Thinking XML: Hacking XML Hacks

Observations on a handy book for XML users

Uche Ogbuji (uche@ogbuji.net), Principal Consultant, Fourthought, Inc.
Photo of Uche Ogbuji
Uche Ogbuji is a consultant and co-founder of Fourthought Inc., a software vendor and consultancy specializing in XML solutions for enterprise knowledge management. Fourthought develops 4Suite, an open source platform for XML, RDF, and knowledge-management applications. Mr. Ogbuji is also a lead developer of the Versa RDF query language. He is a computer engineer and writer born in Nigeria, living and working in Boulder, Colorado, USA. You can contact Mr. Ogbuji at uche@ogbuji.net.

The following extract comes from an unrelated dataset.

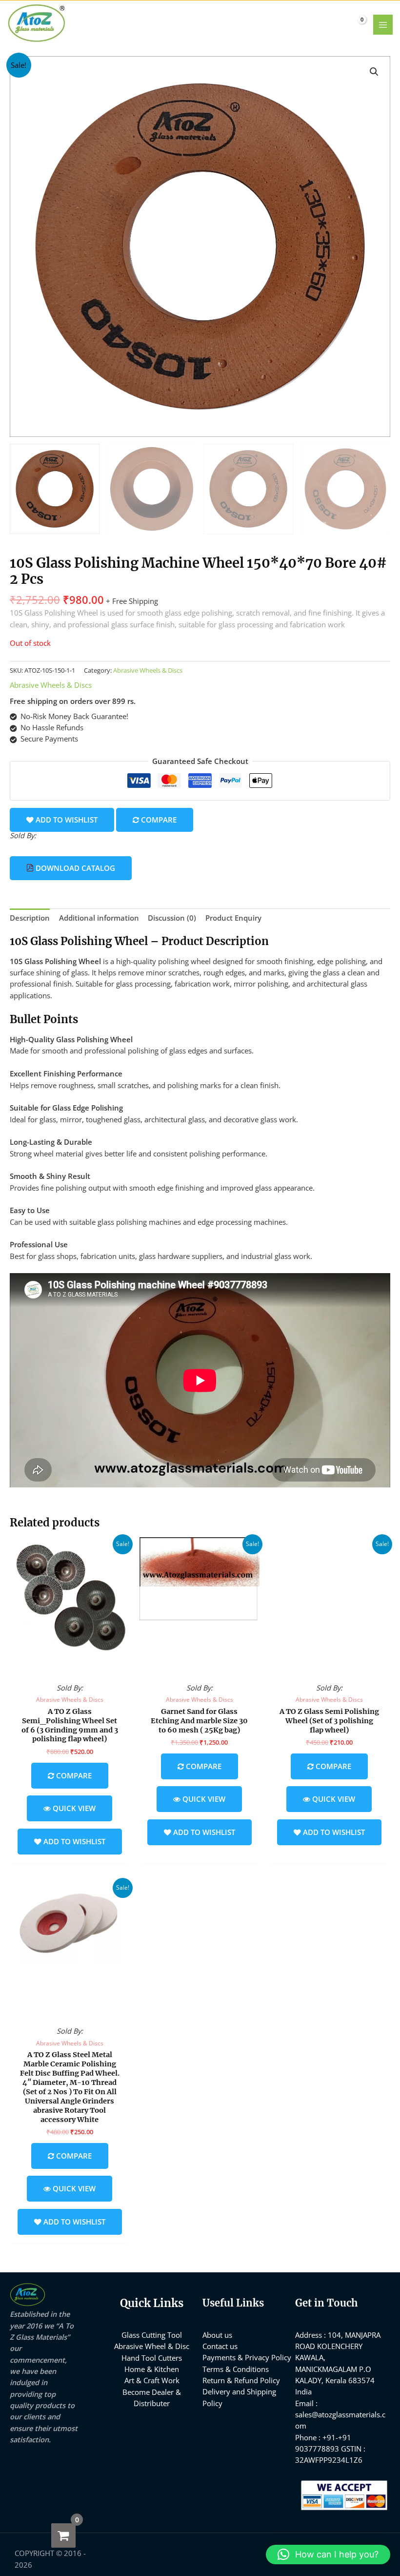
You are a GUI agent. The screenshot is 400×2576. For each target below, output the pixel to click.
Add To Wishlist (66, 819)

Summary:  XML Hacks is a book of tips and tricks for XML users. This useful resource covers a wide variety of topics, but in some cases further expansion and alternatives to material covered could be even more helpful. In this article, Uche Ogbuji offers practical observations based on topics from the book.

Date:  14 Sep 2004
Level:  Intermediate
Activity:  1708 views

In my last column, I looked at Elliotte Rusty Harold's book Effective XML, an excellent volume for any XML professional. In this one. I turn my attention to another practical XML book, XML Hacks, edited by Michael Fitzgerald (O'Reilly and Associates, 2004). This book travels all over the landscape, offering some very introductory sections, some intermediate and advanced design and implementation techniques, some tips for using specific tools, and more. Readers of this column and my other articles for developerWorks might expect me to focus on issues of XML design and XML vocabularies. XML Hacks really dwells more on implementation details and the use of tools, but these are also important and in this installment I'll cover some of my own practical observations as they apply to the themes in this book. As with the article on Effective XML, this is not a review of the book, but rather a set of observations inspired by the book, and written even for readers who do not own it.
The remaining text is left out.